> _Some records_
■ ■ ■ ■ ■
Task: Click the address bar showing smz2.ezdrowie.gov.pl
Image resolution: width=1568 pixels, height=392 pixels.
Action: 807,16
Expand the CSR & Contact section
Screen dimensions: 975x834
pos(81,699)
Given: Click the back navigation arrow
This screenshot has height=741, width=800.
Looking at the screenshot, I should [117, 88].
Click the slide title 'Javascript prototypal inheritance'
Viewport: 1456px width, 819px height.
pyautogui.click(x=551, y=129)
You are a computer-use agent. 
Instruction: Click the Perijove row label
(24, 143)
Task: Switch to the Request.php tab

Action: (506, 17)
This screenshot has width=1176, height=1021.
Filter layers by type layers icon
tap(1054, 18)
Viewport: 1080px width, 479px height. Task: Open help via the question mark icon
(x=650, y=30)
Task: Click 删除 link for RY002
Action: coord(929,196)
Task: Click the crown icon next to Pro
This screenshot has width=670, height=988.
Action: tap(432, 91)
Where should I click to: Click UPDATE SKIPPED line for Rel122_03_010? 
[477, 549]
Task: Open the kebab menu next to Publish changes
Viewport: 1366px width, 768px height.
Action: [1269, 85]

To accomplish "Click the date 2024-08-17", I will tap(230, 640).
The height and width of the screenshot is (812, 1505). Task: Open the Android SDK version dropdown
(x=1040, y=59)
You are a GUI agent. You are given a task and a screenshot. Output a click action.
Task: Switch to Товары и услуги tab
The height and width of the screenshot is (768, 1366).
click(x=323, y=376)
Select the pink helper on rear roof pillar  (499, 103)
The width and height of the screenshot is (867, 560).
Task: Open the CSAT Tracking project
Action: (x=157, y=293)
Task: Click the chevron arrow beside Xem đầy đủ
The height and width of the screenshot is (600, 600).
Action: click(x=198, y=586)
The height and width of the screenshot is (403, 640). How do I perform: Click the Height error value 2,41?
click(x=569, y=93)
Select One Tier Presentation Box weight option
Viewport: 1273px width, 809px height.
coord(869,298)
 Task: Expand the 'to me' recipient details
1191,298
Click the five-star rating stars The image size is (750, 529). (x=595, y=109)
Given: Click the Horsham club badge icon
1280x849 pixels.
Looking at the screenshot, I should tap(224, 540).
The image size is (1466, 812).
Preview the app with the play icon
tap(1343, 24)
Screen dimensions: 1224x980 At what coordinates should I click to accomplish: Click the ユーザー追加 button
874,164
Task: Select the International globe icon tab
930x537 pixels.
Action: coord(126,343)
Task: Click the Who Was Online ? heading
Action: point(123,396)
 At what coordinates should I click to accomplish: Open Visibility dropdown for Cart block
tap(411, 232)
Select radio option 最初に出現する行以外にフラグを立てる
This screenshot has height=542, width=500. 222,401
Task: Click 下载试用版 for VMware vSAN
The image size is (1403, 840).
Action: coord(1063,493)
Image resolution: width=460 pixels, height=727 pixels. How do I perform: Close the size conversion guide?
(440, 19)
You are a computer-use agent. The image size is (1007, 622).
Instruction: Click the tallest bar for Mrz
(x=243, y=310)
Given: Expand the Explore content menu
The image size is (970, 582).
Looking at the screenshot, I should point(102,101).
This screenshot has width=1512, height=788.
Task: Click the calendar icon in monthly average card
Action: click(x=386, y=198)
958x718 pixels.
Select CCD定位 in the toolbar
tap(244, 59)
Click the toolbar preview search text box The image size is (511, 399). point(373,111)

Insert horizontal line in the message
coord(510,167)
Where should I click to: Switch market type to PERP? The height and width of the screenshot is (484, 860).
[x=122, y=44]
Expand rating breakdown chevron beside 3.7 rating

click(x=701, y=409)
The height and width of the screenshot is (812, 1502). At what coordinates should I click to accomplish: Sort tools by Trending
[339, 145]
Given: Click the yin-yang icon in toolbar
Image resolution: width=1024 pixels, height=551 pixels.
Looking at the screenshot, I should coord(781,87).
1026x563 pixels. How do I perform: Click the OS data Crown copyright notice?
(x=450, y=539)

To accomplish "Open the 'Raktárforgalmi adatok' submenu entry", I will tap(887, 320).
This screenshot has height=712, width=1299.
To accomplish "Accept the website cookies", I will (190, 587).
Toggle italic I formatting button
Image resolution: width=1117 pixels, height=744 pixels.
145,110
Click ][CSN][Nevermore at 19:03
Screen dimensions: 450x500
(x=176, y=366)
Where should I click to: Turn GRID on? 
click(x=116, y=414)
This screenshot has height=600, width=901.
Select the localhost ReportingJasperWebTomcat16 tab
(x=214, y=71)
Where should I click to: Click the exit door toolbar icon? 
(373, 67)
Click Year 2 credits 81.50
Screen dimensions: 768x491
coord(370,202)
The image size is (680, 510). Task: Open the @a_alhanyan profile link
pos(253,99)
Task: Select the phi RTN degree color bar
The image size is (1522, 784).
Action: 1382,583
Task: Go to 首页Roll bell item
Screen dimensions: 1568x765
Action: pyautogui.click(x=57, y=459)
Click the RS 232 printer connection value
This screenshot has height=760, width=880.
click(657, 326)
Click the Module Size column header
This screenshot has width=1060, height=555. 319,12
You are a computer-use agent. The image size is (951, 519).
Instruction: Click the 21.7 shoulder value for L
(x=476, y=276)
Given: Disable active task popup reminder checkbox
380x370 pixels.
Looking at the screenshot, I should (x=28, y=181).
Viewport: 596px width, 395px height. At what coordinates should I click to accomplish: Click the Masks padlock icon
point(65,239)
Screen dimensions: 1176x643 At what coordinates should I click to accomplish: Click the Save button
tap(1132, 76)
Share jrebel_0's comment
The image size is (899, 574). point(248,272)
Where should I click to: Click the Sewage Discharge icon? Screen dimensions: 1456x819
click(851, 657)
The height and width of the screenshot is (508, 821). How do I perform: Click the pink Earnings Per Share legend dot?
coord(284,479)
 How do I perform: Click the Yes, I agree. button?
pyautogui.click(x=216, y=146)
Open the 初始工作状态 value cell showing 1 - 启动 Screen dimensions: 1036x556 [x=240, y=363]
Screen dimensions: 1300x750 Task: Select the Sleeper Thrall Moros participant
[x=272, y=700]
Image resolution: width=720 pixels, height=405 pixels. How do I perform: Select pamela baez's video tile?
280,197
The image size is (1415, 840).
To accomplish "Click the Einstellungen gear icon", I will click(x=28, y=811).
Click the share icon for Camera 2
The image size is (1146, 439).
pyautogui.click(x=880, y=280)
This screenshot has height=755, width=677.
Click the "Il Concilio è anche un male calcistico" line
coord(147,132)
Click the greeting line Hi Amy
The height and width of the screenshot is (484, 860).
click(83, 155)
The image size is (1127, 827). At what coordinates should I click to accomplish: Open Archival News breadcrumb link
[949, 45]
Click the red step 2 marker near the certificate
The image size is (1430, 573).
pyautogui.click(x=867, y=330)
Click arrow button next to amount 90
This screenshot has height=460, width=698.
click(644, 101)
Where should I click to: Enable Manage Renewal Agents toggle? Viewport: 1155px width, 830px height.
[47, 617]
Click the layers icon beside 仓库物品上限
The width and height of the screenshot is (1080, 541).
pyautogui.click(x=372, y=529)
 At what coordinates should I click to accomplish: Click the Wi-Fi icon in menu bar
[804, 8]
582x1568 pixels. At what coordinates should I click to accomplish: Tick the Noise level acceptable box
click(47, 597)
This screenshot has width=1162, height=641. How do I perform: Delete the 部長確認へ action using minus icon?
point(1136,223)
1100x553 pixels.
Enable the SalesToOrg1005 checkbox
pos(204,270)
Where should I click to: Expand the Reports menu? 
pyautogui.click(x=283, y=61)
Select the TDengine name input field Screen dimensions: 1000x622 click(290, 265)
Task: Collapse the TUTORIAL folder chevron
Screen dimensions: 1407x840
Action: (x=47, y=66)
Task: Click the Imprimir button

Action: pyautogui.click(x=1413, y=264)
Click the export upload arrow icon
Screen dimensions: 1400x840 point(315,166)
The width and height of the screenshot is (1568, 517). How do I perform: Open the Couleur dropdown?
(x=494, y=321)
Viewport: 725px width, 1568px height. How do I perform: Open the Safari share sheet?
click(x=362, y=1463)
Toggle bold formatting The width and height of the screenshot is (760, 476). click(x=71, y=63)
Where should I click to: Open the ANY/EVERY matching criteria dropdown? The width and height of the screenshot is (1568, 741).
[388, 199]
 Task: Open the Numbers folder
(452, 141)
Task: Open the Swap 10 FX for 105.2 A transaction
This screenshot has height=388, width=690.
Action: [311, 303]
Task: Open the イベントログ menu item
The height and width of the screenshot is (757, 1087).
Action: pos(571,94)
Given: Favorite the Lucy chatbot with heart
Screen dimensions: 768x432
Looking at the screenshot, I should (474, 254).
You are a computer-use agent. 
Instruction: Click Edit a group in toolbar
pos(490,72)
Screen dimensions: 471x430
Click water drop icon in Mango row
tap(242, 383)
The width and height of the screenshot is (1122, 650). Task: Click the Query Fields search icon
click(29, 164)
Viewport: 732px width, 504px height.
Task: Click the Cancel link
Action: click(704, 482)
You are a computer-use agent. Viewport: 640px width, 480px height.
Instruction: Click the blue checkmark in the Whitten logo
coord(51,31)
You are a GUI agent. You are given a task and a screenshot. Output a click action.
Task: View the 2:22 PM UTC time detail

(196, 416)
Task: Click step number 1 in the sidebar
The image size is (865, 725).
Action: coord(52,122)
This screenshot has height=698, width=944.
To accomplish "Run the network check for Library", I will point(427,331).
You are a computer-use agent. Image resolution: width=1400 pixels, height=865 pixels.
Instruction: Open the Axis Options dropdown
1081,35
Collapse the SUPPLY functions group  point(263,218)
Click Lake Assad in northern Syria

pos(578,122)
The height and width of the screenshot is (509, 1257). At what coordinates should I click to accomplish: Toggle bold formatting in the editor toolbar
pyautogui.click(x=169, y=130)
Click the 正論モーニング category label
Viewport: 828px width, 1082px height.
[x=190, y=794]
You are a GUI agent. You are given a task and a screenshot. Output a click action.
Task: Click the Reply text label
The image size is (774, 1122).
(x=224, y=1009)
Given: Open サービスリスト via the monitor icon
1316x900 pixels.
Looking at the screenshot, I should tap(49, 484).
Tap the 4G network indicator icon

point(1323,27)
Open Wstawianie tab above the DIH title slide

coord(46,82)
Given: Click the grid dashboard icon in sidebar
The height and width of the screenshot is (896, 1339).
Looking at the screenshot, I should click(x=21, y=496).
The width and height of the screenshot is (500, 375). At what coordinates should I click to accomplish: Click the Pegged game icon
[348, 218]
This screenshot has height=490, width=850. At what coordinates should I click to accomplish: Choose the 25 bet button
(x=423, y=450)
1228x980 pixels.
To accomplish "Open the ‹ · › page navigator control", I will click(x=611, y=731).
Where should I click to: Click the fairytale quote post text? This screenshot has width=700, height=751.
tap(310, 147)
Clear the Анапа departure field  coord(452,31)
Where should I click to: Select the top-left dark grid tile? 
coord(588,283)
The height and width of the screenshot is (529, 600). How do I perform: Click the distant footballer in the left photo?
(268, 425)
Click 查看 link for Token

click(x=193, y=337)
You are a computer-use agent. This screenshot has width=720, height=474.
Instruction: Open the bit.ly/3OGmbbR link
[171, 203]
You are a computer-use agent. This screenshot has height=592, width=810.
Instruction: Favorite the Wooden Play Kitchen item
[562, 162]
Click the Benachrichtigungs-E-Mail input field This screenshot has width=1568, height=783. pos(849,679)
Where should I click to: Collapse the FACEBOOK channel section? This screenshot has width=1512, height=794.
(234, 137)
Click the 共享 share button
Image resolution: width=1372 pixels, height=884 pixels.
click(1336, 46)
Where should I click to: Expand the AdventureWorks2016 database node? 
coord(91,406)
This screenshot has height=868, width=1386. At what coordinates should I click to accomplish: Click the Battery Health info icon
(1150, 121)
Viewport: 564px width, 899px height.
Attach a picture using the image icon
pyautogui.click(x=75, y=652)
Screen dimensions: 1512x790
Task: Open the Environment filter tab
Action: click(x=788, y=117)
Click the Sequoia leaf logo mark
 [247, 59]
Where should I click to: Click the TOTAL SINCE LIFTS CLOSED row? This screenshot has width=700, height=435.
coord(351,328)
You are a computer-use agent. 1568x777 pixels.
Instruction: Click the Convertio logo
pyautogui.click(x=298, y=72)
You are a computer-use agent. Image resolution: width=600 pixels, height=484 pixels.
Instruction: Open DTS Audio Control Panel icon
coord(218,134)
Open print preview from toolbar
■ ■ ■ ■ ■
> _WHAT YOU ARE ASKED TO DO_
Count the lines of the listing above that contain the string "value", and give only the resulting number.

> _WRITTEN RESPONSE_
4